Unlike a traditional business, which targets customers based on broad demographics such as age or gender, a lifestyle brand attempts to appeal to customers based on their interests, attitudes and opinions.
Quite often these brands are embedded into particular cultures. They may be the leading brand in their market, but often few outside of their demographic group know much about them.
Take clothing brand Supreme, for example. In the skateboarding, hip-hop and general youth scenes, customers will happily spend hundreds (and often thousands) on a piece of Supreme clothing, yet outside of those cultures brand awareness is low.
On a far larger scale, Apple can also be considered a lifestyle brand. While Microsoft leads the way in the personal computer market, having captured the average Joe computer user, hardcore tech users tend to go with Apple’s products. Combining tech and luxury, innovation and style, the Apple brand convinces many to shell out thousands on their product, despite a number of far cheaper alternatives.

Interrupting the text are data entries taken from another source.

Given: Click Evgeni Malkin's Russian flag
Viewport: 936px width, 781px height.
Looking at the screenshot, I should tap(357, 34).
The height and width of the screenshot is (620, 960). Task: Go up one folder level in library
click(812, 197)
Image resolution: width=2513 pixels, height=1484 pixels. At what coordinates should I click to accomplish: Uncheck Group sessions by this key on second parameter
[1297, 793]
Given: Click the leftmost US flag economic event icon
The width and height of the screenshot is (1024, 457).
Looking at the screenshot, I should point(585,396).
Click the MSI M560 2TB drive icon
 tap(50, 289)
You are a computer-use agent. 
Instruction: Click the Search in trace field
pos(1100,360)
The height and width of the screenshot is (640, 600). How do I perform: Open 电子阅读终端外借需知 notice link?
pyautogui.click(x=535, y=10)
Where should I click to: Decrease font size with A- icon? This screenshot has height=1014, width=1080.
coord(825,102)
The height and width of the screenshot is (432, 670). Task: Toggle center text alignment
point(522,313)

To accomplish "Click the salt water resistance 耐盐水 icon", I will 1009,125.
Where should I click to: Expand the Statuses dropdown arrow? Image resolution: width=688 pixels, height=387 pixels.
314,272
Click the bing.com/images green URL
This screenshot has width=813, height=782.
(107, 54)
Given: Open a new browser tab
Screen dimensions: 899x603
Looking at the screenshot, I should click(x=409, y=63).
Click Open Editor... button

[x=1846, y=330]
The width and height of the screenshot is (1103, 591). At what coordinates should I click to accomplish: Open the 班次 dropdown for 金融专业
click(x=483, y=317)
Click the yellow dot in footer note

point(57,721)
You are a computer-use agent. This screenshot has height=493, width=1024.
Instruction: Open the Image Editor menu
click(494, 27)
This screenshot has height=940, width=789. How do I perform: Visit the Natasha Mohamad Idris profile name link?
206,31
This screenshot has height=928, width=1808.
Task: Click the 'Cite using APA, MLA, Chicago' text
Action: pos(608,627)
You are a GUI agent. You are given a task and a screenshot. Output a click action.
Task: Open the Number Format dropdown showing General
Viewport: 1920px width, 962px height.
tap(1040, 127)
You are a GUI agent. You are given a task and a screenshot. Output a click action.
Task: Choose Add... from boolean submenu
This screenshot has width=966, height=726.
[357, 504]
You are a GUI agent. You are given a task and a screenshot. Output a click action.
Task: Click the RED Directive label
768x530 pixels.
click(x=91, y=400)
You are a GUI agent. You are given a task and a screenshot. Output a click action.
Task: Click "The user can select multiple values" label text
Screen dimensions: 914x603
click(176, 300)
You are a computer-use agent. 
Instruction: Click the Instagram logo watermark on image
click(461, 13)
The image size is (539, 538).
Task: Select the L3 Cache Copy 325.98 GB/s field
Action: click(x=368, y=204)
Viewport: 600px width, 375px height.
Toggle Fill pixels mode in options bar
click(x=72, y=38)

How lifestyle brands can capitalise on tech
The business world is becoming overcrowded and competition is high. When starting a new business, you are no longer just competing with similar businesses in your local area. Internet access has provided consumers with access to millions of retailers anywhere and everywhere, all of which can be found with a simple Google search.
Yet, the digital world may be a blessing in disguise for hopeful companies.
One third of the world’s population are now social media users. Facebook in particular has achieved an incredible amount of success. Over two billion users now log into the social platform each month.
This means that there are two billion potential customers for businesses to target.
However, platforms like Facebook are particularly useful for lifestyle brands. Businesses are able to target and direct their advertisements at particular people based on their interests and activity. For example, a punk clothing label can target those that like punk rock bands. Likewise, a healthy lifestyle brand can target those interested in sports.
It’s an easy and effective way to get your brand in front of a specific audience. With the right message and an ideology which aligns with the culture that you’re targeting, the internet can make a lifestyle brand an overnight phenomenon.